2.住宅ローンの『住宅取得資金に係る借入金の年末残高等証明書』…借入先から送付され、年末調整、確定申告で住宅ローン控除を受ける場合に使用する。その年の末時点の残高が記載。
3.住宅ローンの返済予定表…住宅ローンの契約時に借入先から発行。
もし、手元に書類がない、紛失したなどの場合は、借入先の金融機関に連絡してみましょう。書類の再発行手続きが可能な場合があります。
ただし、再発行に手数料や時間がかかることもあり、余裕を持って早めに依頼する必要があります。
家の売却見込価格の調査を依頼する
ローンの残債を確認後、売りたい家の売却見込み価格を調べてみましょう。
公的なサイトでおおよその自宅の価格を見る場合は、国土交通省のサイト『不動産情報ライブラリ』の『不動産価格の情報をご覧になりたい方へ』から検索して調べられます。

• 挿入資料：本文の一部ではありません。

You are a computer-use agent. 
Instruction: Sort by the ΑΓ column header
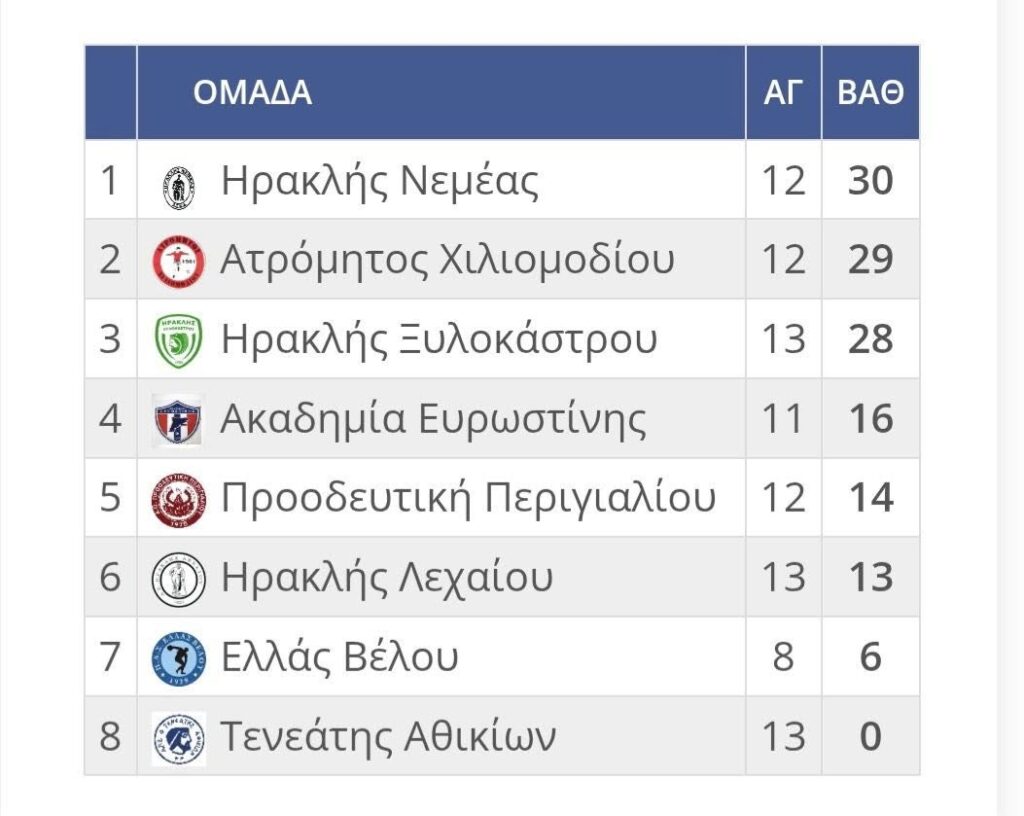pyautogui.click(x=783, y=93)
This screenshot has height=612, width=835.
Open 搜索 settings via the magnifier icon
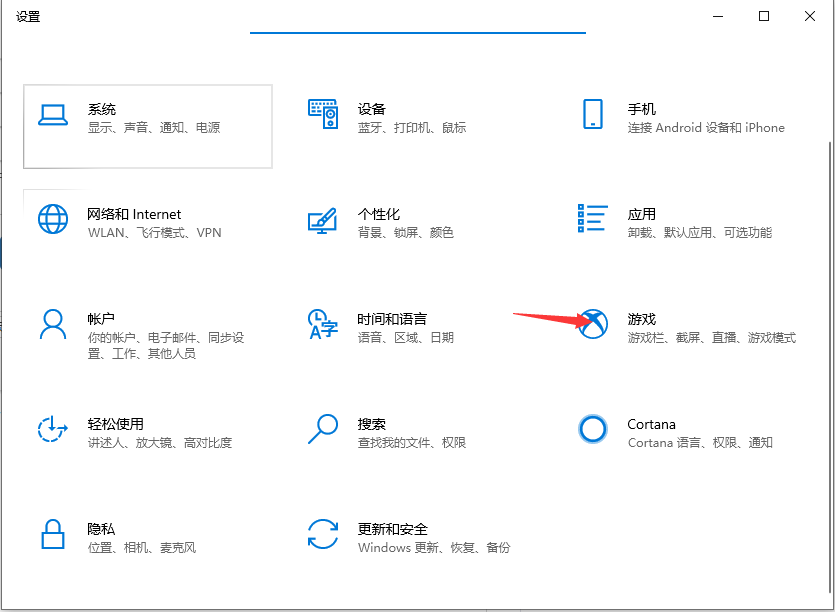click(x=322, y=428)
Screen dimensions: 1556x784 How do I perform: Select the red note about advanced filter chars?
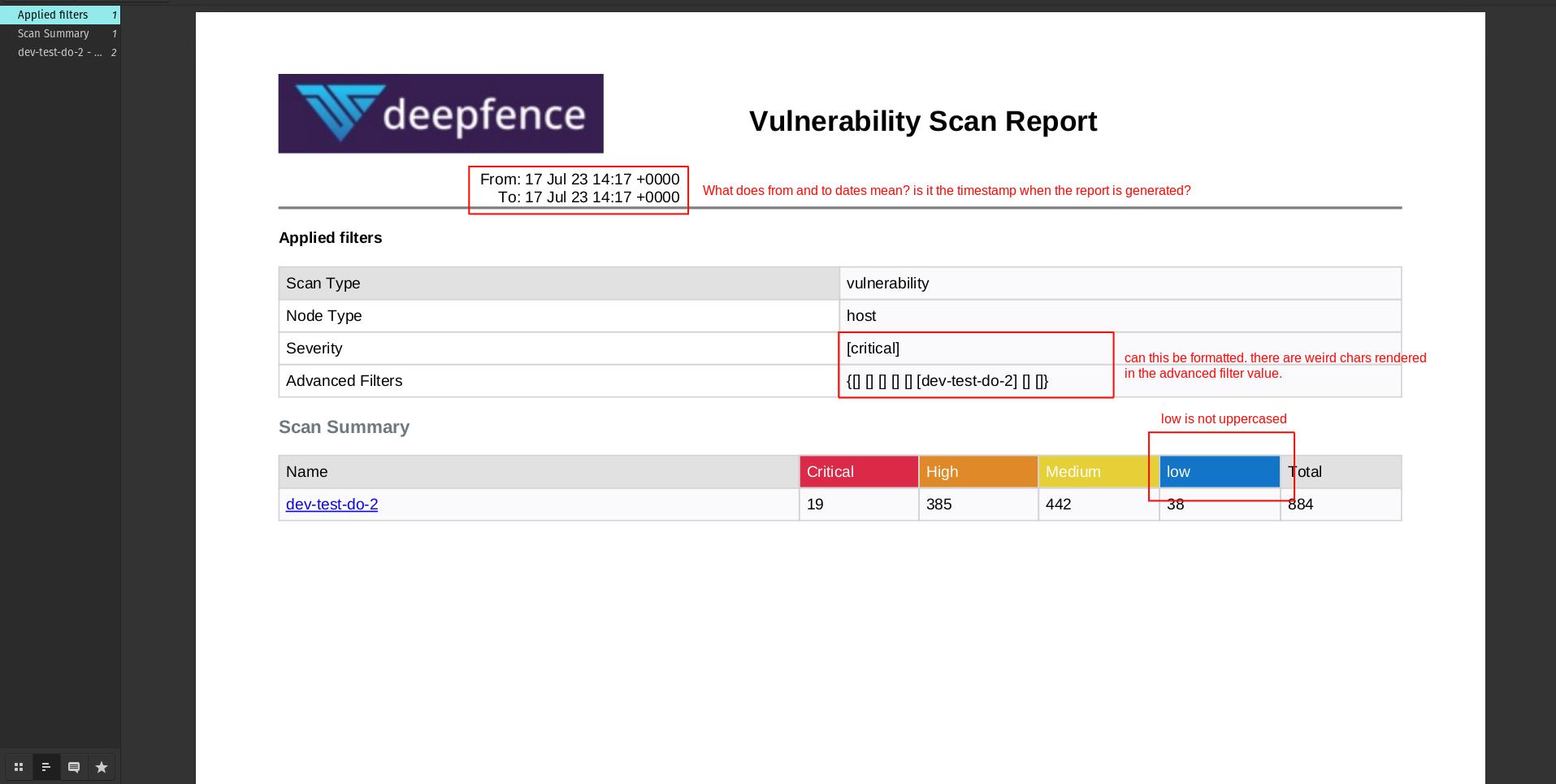coord(1273,366)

(引用 国土交通省のサイト『不動産情報ライブラリ』より)
確実に見込額を算定するなら、不動産会社に訪問調査を依頼する方法もあります。
実際に自宅の状況を見て丁寧に査定できるのがメリット。ただし、調査時に立ち会う必要があったり、結果が出るまでに時間がかかったりすることもあり、多少の手間がかかる場合があります。
売却後完済可能かシミュレーションする
住宅ローンの残債とおおよその売却を考える家の査定額が出たら、売却後に返済ができるかどうかシミュレーションをしましょう。
計算式は以下の通りです。
- 住宅ローンの残高-家のおよその査定額(売却見込み価格)
計算をした結果を確認します。 - マイナスの場合…売却の見込み額が大きいアンダーローン
- プラスの場合…住宅ローンの残高が上回るオーバーローン
アンダーローンの場合は完済できる
シミュレーションをした結果、アンダーローンであればほぼ問題ありません。
売却した金額でローンを一括で支払って完済できます。ただし、住宅ローンの残高以外に不動産会社に支払う売却手数料、引っ越し代などの諸費用がかかることも。ある程度余裕を持ってお金を用意すると安心です。
オーバーローンの場合は完済が難しい
計算した後にオーバーローンであった場合、住宅ローンの残額が住宅を上回っていることになります。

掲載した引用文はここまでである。